[DOCUMENT]
start

The information in the CSV files was manipulated using the Jupyter notebook, [https://github.com/AndreaWesterinen/wikidata-tests/blob/main/notebooks/Create_Wikidata_Sample.ipynb Create_Wikidata_Sample.ipynb], to create N-Triples outputs. (The CSV processing is defined in the sixth code block in the notebook.) However, this data set alone was insufficient, since INSERT/DELETE data requests also would be processed during testing. Almost all of the deleted triples did not exist in query-triples.nt. This is not necessarily a problem, since deleting non-existent triples does not result in an error, but there was concern that the time to process a non-existent (versus existing) triple might be different.
 
To address this, a 15-minute capture of the [https://wikitech.wikimedia.org/wiki/Wikidata_Query_Service/Streaming_Updater WDQS Streaming Updater] JSON output was created. That output is captured in [https://github.com/AndreaWesterinen/wikidata-tests/blob/main/notebooks/wikidata_update_stream_6k_edits_20220531.ndjson this file]. From the JSON, a sequence of RDF added/deleted triples was extracted and transformed into a series of SPARQL INSERT/DELETE DATA requests, using the same Jupyter notebook as noted above. The resulting SPARQL requests can be found in the file, [https://github.com/AndreaWesterinen/wikidata-tests/blob/main/data/sparql-update.txt sparql-update.txt], also in the wikidata-tests/data directory.
 
Although sparql-update.txt is not needed for compliance testing, it was used to create additional N_Triples to add to the "small" data set. sparql-update.txt was parsed (again using the Jupyter notebook, Create_Wikidata_Sample.ipynb) to extract the first occurrence of each deleted subject-predicate pair. In this way, new triples were created. This was done in order to populate the store with the actual triples that would be deleted when testing the evaluation infrastructure, when mimicking the Stream Updater processing. The file holding these new triples is named [https://github.com/AndreaWesterinen/wikidata-tests/blob/main/data/deleted_triples.nt deleted_triples.nt].

end

[WHAT YOU WILL DO]
Answer these questions using the Wikidata test data text above.
1. How long was the capture of the WDQS Streaming Updater JSON output?
2. Which code block in the notebook defines the CSV processing?
3. What is the name of the file that holds the new triples extracted from sparql-update.txt?

[MATERIAL]

start

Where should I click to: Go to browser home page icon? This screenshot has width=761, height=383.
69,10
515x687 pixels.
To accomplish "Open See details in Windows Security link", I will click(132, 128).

end

[ANSWER FOR THE TASK]
1. 15 minutes.
2. The sixth code block.
3. deleted_triples.nt